En el piso de cemento hay un par de metates, los morteros de piedra usados por los nativos americanos en tiempos precolombinos. Una vieja escoba y una horca de metal cuelgan de una de las paredes. Una cabeza de venado, regalo de un cazador amigo de Grider, está colgada al otro lado del bar.

Pero lo más estrafalario de todo es un maniquí femenino. Luciendo un sombrero de vaquero y chaparreras de lana, el maniquí está recostado sobre una mesa en medio del bar y agarrando un paquete de cervezas, la eterna sonrisa en el rostro.

“Nosotros teníamos una tienda de ropas. Ella era nuestro maniquí”, dice Grider. “¿Notaste que casi no le quedan dedos? Unos niños del otro lado de la frontera se los rompieron. Ellos pensaron que era real, así que le rompieron los dedos a ver si sangraba”.

El maniquí es apenas un ejemplo del peculiar sentido del humor de Grider.

Encima de la barra, Grider tiene un cartel que menciona los “Especiales de la casa”. Sásabe está en el corazón de uno de los mayores corredores de tráfico de drogas e inmigrantes en la frontera. Usando la terminología fronteriza mexicana, Grider ha preparado cocteles especiales que rinden homenaje a los diversos personajes del área. Un trago, tequila y “un jugo secreto que lo hacen bien suave”, es llamado “La Migra”.

Otro -tequila y una mezcla de Bloody Mary en un vaso con sal y polvo de chile en el borde- es llamado “El pollero” (que trafica humanos).

“Yo puedo decir esas cosas porque soy mexicana, y en México no somos políticamente correctos”, dijo Grider, riendo.

Ella abre el bar solamente dos noches por semana -viernes y sábado- y en ocasiones especiales. Pero usualmente solo están Grider y cuatro o cinco clientes.
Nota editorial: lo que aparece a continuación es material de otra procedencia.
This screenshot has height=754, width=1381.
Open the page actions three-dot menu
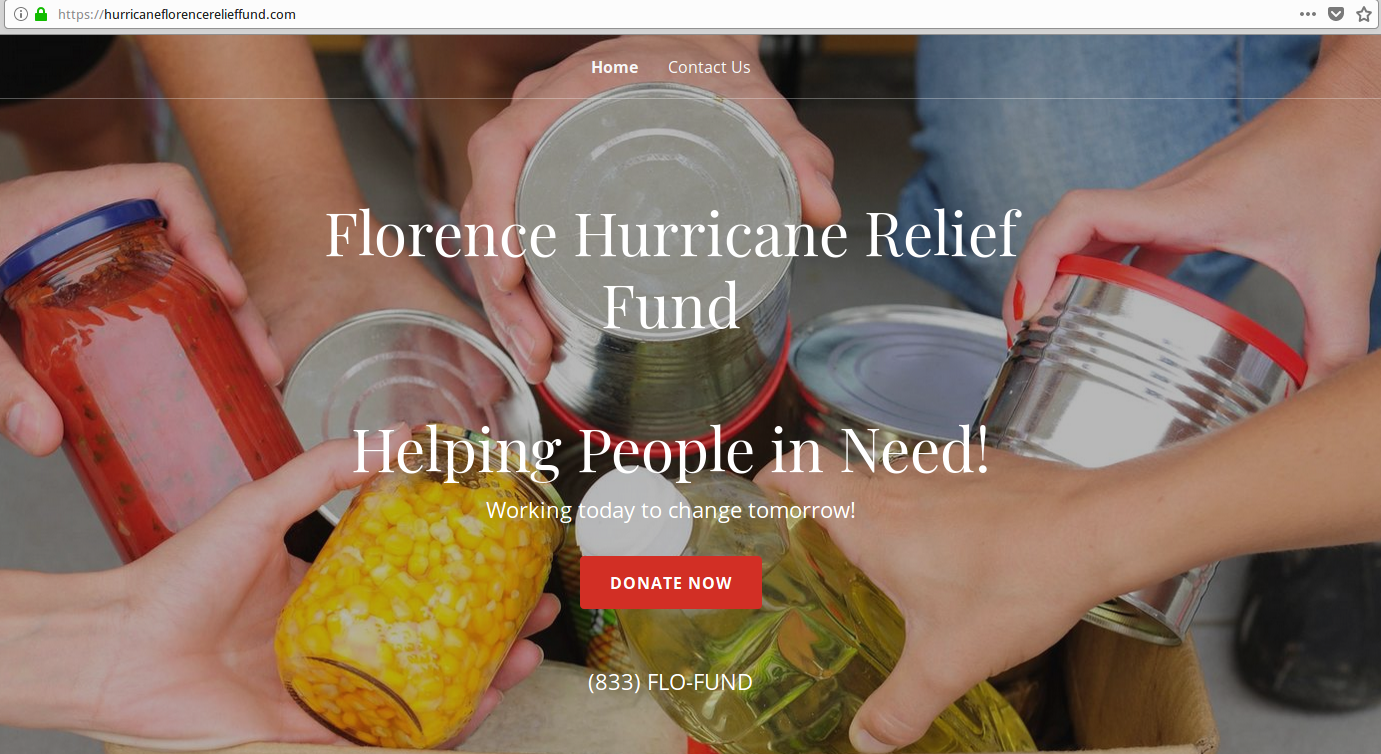click(1308, 14)
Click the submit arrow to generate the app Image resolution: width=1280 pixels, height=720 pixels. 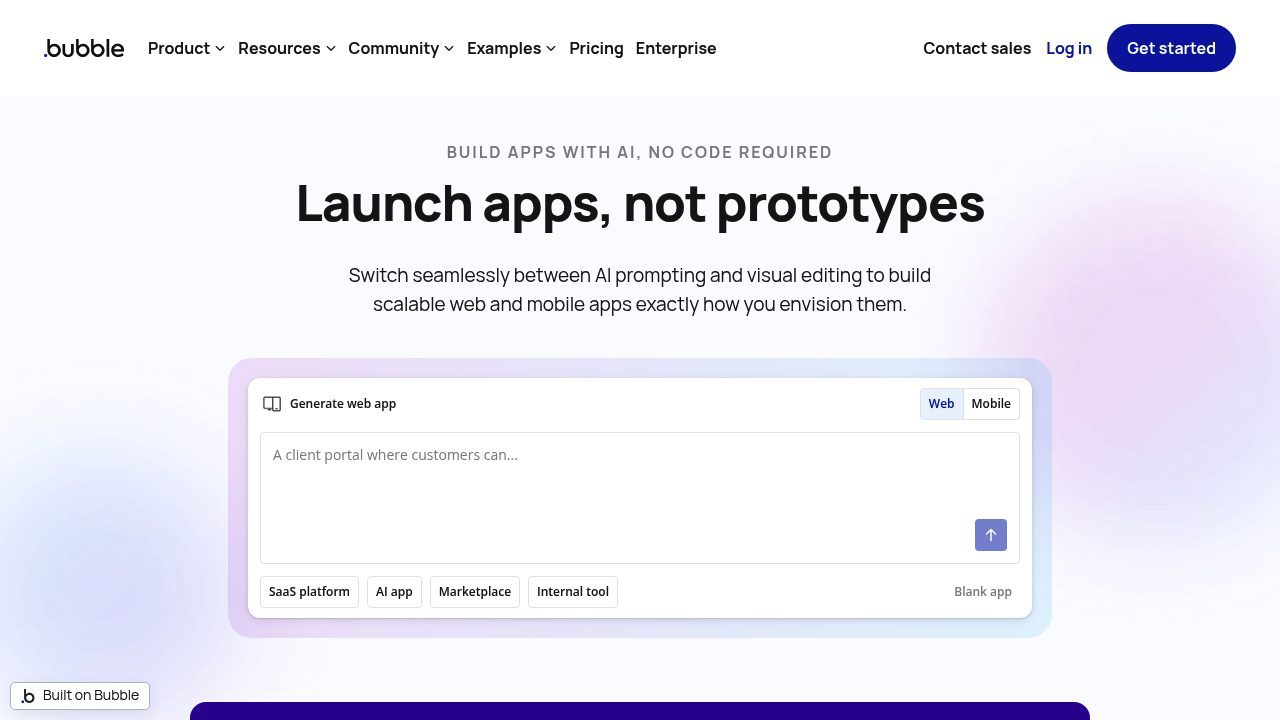click(x=991, y=535)
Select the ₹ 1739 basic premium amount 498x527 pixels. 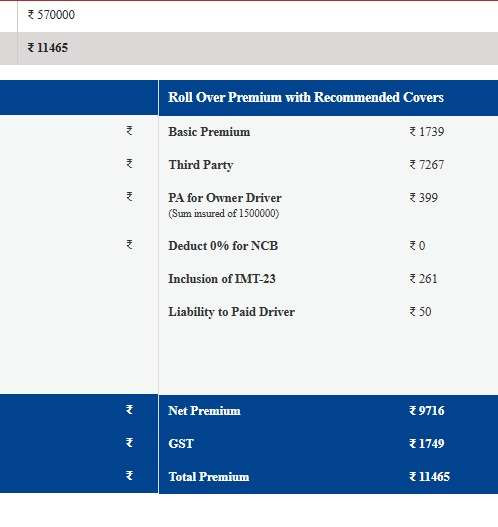(427, 132)
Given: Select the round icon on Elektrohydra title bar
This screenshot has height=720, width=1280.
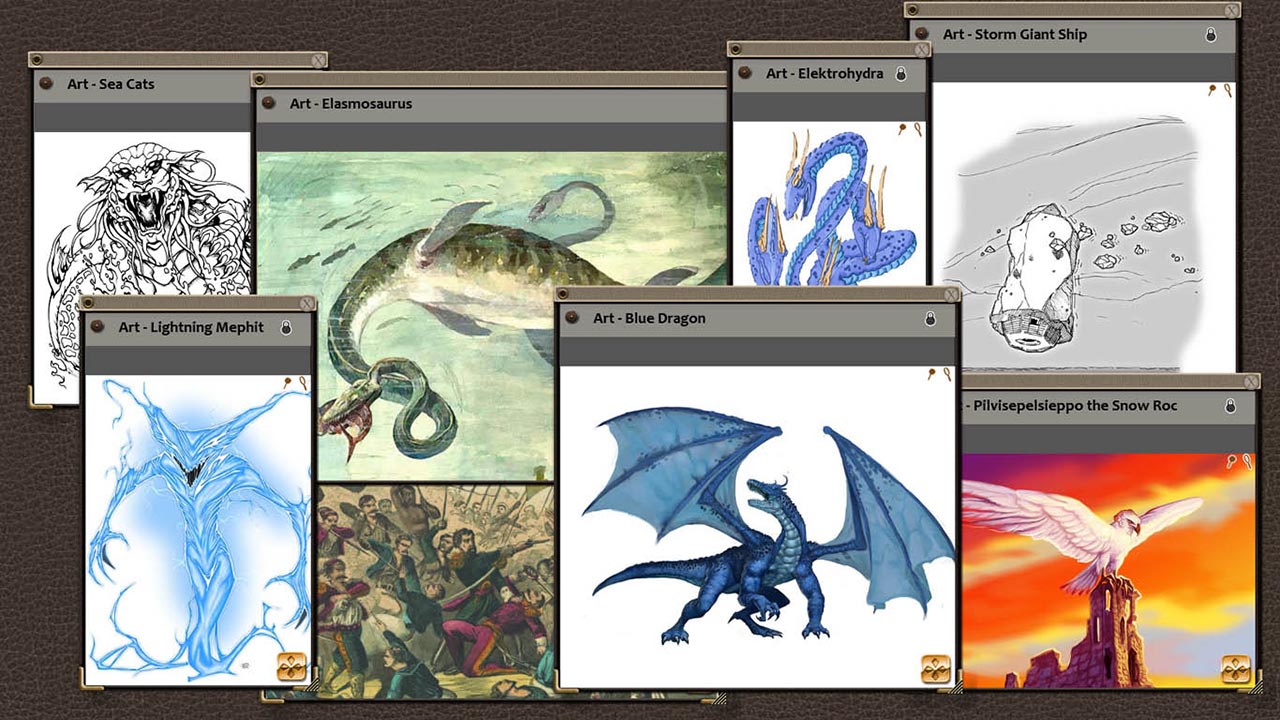Looking at the screenshot, I should [747, 73].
Algunos son residentes del pueblo, otros son visitantes de La Osa Guest Ranch, un hotel exclusivo que sirve comidas gourmet.

Durante la temporada de caza, en octubre y noviembre, el bar se llena de cazadores que a veces pernoctan en una barraca que Grider alquila a 25 dólares por persona junto a la tienda.

Grider tiene prohibido el uso de palabrotas en el bar. Los usuarios que la violen dejan caer un dólar en el “bote de palabrotas” que ella tiene en el mostrador. Cuando el bote se llena, ella dona el dinero a causas caritativas.

Y es aquí que a veces Grider escucha a gente hablar mal de los mexicanos.

Son usualmente cazadores sentados al bar, después que se emborrachan.

Como ella es rubia, piensan que es anglosajona. Grider, que es jovial y tiene una sonrisa encantadora, les deja hablar por un rato, hasta que revela la verdad.